→ TEXTO DE APOIO
- - - - -
O eixo do filme adolescente, portanto, sofreu um deslocamento. Ou melhor, assimilou uma nova coordenada. Para citar um exemplo recente, dentre tantos outros possíveis, a estética "dogmática" de Aos Treze, dirigido por Catherine Hardwicke, comprova o prosseguimento dessa coordenada pós-90: película granulada, câmera tremida, enquadramento sujo, trabalho de fisionômica acentuado, ações violentas, visão de mundo distorcida – e repleta, do primeiro até o último fotograma, de julgamentos. Toda imagem de Aos Treze é predicativa – existe uma sobrecarga de juízo de valor (moral e estético) no filme, o que gera incômodo à mesma proporção que torna insuficiente o discurso acerca do universo da adolescente em questão (a menina certinha e apagada que decide se tornar popular). Tudo que nos melhores filmes adolescentes dos anos 80 (Picardias Estudantis, Conta Comigo e Curtindo a Vida Adoidado merecendo destaque, por serem obras-primas) fazia parte de uma boa vivência ou de uma boa descoberta (a amizade, o sexo, o enfrentamento dos medos, a exploração de criatividades e aptidões) aparece com uma carga extremamente negativa em Aos Treze. Seu desfecho ultradramático é também ultramoralista; restabelece, para a protagonista, a ordem pré-liberação. Tudo por que ela passou após decidir mudar de estilo foi ruim, e a lição de moral a que foi submetida a fez enxergar essa ruindade. Não é mais o agenciamento do ritual de passagem, mas antes sua impossibilidade. O que o próprio Bem-vindo à Casa de Bonecas havia feito, em última análise, consistira em congelar aquela situação avessa à protagonista do filme, aquele universo sempre hostil e sempre detestável, e sentenciar a não-escapatória a seu modo de funcionamento. Para esta personagem, sempre vista de soslaio pelos filmes de high-school, não existe a tal transformação, a tal auto-superação. No plano final ela olha pela janela do ônibus que a está levando para a Disney – viagem a que acaba aquiescendo, após muito relutar –, cantando a música que todas as outras crianças cantam. Mas ela não endossa o coro, seu canto é melancólico e retraído. O mundo (tanto o adulto quanto o jovem) não passaria a acolhê-la dali em diante – ela que teria de se conformar.
- - - - -
→ LINHAS DE DADOS
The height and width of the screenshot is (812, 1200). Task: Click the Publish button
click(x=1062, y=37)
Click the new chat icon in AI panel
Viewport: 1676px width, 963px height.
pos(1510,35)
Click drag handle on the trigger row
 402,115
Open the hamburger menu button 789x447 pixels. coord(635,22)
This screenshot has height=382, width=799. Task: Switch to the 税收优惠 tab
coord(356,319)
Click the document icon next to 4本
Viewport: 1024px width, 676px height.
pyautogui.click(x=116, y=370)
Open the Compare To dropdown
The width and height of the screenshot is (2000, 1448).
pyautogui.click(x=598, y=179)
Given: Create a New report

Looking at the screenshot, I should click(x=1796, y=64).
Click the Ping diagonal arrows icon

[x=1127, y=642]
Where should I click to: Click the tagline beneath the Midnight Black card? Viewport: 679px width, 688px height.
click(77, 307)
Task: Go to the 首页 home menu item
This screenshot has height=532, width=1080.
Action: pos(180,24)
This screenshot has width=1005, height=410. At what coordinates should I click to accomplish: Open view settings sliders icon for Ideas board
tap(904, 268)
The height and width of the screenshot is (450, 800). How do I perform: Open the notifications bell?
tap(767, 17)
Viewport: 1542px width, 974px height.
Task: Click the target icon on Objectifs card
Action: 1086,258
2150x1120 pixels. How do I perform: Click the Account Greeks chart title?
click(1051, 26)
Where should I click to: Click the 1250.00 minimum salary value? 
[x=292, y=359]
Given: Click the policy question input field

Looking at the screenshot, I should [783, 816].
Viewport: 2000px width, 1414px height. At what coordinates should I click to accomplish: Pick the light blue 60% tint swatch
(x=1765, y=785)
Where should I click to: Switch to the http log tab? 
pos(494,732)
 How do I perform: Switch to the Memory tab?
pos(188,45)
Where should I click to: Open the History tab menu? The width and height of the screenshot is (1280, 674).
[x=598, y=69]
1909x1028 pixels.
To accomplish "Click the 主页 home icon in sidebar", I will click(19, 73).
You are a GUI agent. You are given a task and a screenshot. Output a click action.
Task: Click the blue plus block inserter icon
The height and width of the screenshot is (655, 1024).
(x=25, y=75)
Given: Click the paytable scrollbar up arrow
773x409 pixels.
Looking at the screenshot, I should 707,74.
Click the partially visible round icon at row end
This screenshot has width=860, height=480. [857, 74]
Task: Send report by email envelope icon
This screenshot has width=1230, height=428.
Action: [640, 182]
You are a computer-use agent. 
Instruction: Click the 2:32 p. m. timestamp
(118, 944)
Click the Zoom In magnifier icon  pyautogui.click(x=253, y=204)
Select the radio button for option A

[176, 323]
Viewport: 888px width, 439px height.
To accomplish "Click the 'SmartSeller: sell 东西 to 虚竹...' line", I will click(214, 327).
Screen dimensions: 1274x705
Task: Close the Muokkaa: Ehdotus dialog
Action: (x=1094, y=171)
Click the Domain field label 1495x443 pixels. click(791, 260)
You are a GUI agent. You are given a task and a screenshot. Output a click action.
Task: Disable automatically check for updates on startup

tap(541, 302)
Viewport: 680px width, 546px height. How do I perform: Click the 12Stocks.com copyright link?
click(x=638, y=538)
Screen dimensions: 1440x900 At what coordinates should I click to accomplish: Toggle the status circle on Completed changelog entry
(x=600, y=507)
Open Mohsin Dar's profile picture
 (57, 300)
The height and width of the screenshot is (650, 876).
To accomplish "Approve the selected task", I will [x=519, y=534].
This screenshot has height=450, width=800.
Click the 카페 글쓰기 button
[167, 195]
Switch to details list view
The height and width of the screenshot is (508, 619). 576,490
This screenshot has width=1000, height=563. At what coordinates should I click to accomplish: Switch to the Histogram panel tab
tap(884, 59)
- - - - -
→ EXERCÍCIO CURTO 1
De acordo com o texto sobre filmes adolescentes, quem dirigiu Aos Treze?
→ EXERCÍCIO CURTO 2
Encontre todas as linhas que contêm a palavra "card" e copie cada uma delas por inteiro, levando em conta a diferença entre maiúsculas e minúsculas.

→ RESPOSTA CORRETA 1
Catherine Hardwicke.

→ RESPOSTA CORRETA 2
Where should I click to: Click the tagline beneath the Midnight Black card? Viewport: 679px width, 688px height.
Task: Click the target icon on Objectifs card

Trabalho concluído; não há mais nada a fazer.